Ça ne me dérange pas de dire que je suis contre le téléchargement illégal. Maintenant je suis très consciente qu’il va être difficile de faire machine arrière. Le soucis, c’est que le téléchargement légal et les trucs comme Deezer, ne rapportent rien à l’artiste. Peut être aux maisons de disque, mais pas à nous.
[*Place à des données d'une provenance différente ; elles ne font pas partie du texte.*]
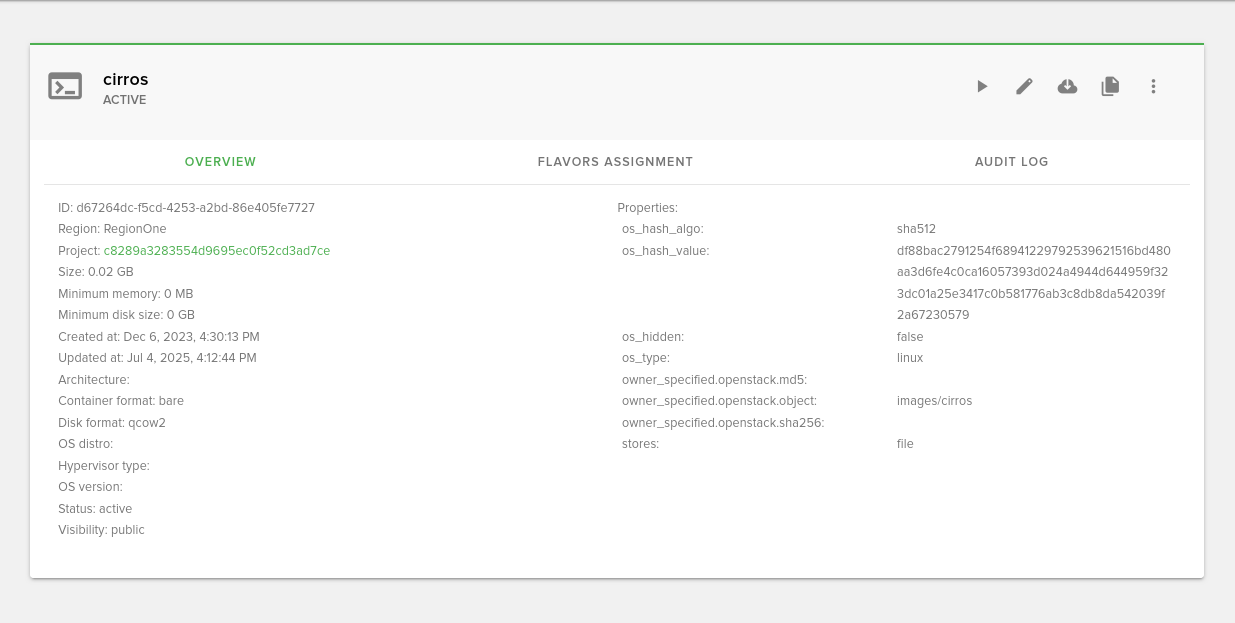The width and height of the screenshot is (1235, 623).
Task: Click the Disk format qcow2 line
Action: 112,423
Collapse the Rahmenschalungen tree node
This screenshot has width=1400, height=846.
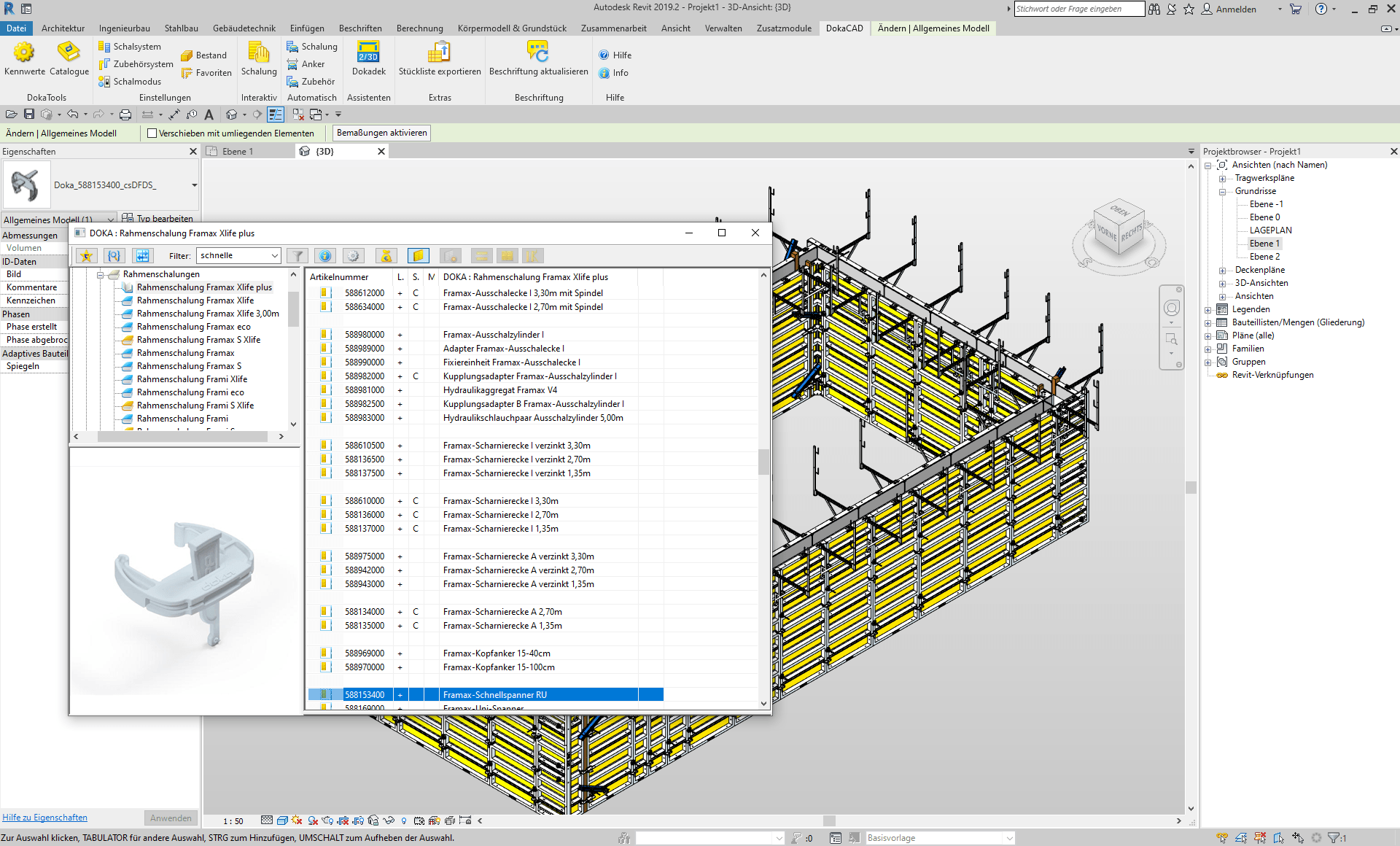[101, 275]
Le problème avec Internet, c’est qu’on donne accès à tout. En même temps, je trouve que c’est formidable. Comme Myspace, on peut écouter, voir si ça plait ou pas. Bien sûr qu’il faut l’utiliser pour découvrir. Mais aujourd’hui on transfère des titres sur un ipod, qu’on écoute juste une fois puis on zappe. Quitte à passer pour une vieille conne, je préfère écouter un album dans son intégralité (rires). Je suis attachée à cette continuité entre les titres, l’idée d’ensemble. Aujourd’hui des artistes publient déjà titre par titre. Et je trouve dommage que le concept « album » disparaisse.

J’ai vu que tu étais bien occupée jusqu’en 2010… et Après ?
Je suis vraiment dans un rythme : je fais un album, puis une tournée. Bien sûr que je pense au sixième album, enfin si les conditions sont réunies pour que je puisse le faire. Après il y a l’inspiration qu’on ne maîtrise pas, même si c’est aussi du travail. De toute façon, si j’ai douze ou quinze bonnes chanson, je les présenterai et je les défendrai par n’importe quel moyen.

Si tu avais une vision, un conseil à transmettre à tout ceux qui sont dans un développement artistique ?
Je n’ai pas vraiment de conseil à donner. Je crois qu’il n’y a pas de règle. Par contre, on m’envoie des choses et j’ai l’impression que souvent les artistes en développement veulent aller trop vite, griller des étapes. Ils se montrent trop, font passer trop vite des démos en maisons de disques alors que les projets ne sont pas aboutis. Il y a quand même dans ce métier l’idée de définir un « univers musical » (je sais, c’est assez commun d’appeler ça comme ça). Ça n’empêche pas de faire des concerts ou autres. Mais, tu vois j’ai toujours pris mon temps et j’ai toujours défendu des chansons dans lesquelles je croyais vraiment.